Uma questão de resistência e adaptação
Com tudo isso que foi falado, fica mais fácil de compreender que, ao contrário das células animais, quase todas as células vegetais são capazes de criar novas células de qualquer tipo que a planta precise. É por isso que um jardineiro pode cultivar novas plantas a partir de pequenas mudas, muitas vezes provenientes até de raízes brotando do que antes era um caule ou uma folha. Na prática, tudo isso significa que as plantas podem substituir células mortas ou tecidos muito mais facilmente do que os animais, independente do dano ter sido causado pelo ataque de um animal ou, no caso de Chernobyl, pela radiação.
Além disso, embora a radiação e outros tipos de danos no DNA até possam causar certos tipos de tumores nas plantas, as células mutadas geralmente não são capazes de se espalhar de uma parte da planta para outra como os cânceres que conhecemos, graças às paredes rígidas e interligadas que cercam as células dos vegetais. Também vale destacar que esses tumores também não são fatais na grande maioria dos casos, simplesmente porque a planta pode encontrar maneiras bem engenhosas de recuperar o tecido defeituoso.
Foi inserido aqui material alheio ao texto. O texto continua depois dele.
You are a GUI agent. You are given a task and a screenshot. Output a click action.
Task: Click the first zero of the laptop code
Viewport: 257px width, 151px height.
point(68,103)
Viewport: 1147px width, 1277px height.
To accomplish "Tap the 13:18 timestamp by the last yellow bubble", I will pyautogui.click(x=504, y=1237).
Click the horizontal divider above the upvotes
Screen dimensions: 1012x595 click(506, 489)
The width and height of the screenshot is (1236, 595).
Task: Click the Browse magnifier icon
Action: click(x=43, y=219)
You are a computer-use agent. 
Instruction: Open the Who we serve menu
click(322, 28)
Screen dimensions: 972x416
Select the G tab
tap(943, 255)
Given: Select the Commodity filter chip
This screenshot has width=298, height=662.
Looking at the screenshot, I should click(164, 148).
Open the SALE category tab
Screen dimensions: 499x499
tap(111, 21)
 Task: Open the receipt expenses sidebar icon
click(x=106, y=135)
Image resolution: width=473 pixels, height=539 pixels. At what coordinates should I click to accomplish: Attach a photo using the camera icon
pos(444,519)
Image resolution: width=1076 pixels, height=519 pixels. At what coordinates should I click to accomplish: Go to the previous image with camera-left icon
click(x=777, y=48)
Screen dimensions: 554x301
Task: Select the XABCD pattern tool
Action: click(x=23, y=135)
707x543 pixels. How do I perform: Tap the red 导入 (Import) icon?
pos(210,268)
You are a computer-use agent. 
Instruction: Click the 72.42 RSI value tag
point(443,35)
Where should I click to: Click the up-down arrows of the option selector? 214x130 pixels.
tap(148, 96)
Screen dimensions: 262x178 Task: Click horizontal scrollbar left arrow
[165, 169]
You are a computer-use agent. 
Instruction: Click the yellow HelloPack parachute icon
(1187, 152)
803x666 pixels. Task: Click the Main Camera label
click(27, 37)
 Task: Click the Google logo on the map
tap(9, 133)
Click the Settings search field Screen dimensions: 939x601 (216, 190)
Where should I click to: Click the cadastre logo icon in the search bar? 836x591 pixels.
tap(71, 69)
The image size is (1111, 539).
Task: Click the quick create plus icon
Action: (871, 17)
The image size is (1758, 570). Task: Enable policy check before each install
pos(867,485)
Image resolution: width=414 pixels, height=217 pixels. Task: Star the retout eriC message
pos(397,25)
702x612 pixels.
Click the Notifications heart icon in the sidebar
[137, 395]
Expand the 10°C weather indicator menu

Curiosamente, além de toda essa resistência inata à radiação, algumas plantas que vivem na zona de exclusão de Chernobyl parecem fazer o uso de mecanismos extras para proteger seu DNA, consequentemente mudando sua química para torná-lo bem mais resistente a danos e ativando sistemas para recuperá-lo, caso a prevenção não apresente resultados satisfatórios. Outra coisa que pouca gente sabe é que os níveis de radiação natural na superfície da Terra eram muito maiores no passado distante, de modo que as plantas na zona de exclusão podem estar usando adaptações que remontam a esse tempo para sobreviver mesmo em ambientes com características notavelmente adversas.
Uma nova vida
É importante mencionar que uma nova vida está agora prosperando em torno de Chernobyl. De fato, as populações de muitas espécies de plantas e animais são até maiores do que eram antes do desastre, o que de certo modo é bom, até porque dada a trágica perda e encurtamento de vidas humanas associadas a Chernobyl, esse ressurgimento da natureza pode ser visto como uma da poucas coisas positivas que aconteceram no período pós-acidente.
Embora a radiação promova efeitos comprovadamente prejudiciais na vida das plantas, o fato é que, se os recursos que sustentam a vida forem abundantes, a vida certamente florescerá. Outro ponto que merece menção é que a carga trazida pela radiação em Chernobyl tende a ser cada vez menos severa. Por isso, a região atual nos arredores da antiga usina surpreendentemente consegue promover uma das maiores reservas naturais da Europa, sendo um ecossistema que sustenta mais vida do que antes, mesmo que cada ciclo individual dessa vida dure um pouco menos.
Ou seja, de certa forma, o desastre de Chernobyl revela a verdadeira extensão dos impactos causados pelas ações dos seres humanos no planeta. Também é interessante pensar que, por mais prejudicial que tenha sido, o acidente nuclear foi muito menos destrutivo para o ecossistema local do que para as vidas humanas. Desse modo, podemos dizer que a evacuação dos humanos da área curiosamente acabou criando um espaço ideal para a natureza pudesse retornar com toda a sua força.